*Dataset records*
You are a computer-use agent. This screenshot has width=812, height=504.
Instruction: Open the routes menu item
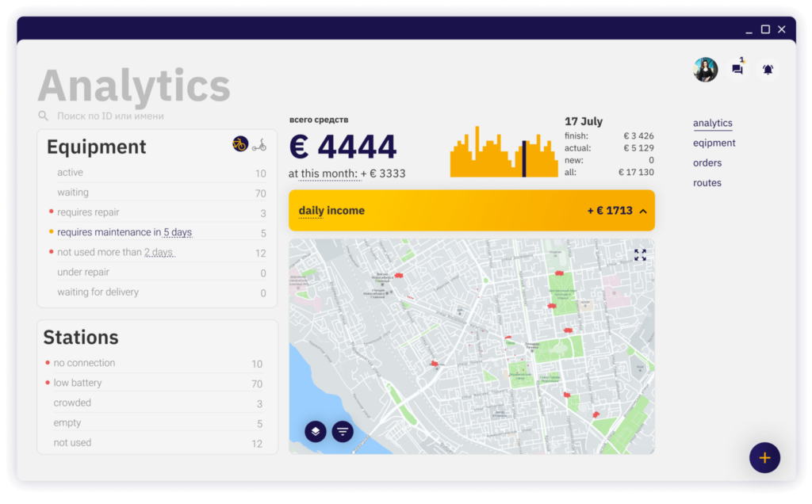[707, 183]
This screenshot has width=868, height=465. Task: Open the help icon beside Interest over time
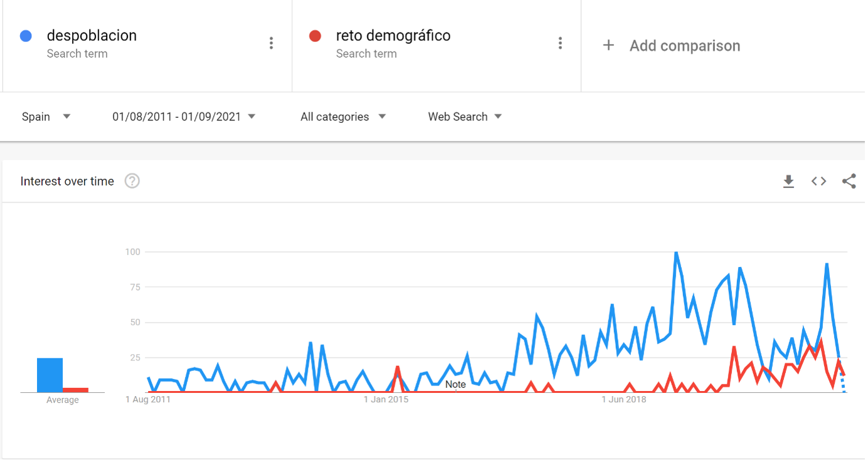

--

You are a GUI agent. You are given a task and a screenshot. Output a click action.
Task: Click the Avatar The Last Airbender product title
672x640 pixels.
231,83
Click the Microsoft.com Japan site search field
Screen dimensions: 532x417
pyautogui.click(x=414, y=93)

*What is needed*
Taking the entries above, extract every line from the one bearing "You are a computer-use" through the one bearing "This screenshot has width=868, height=465.", exactly, with no pictures.

*Completed exercise*
You are a computer-use agent. This screenshot has width=812, height=504.
Instruction: Open the routes menu item
[707, 183]
This screenshot has width=868, height=465. Task: Open the help icon beside Interest over time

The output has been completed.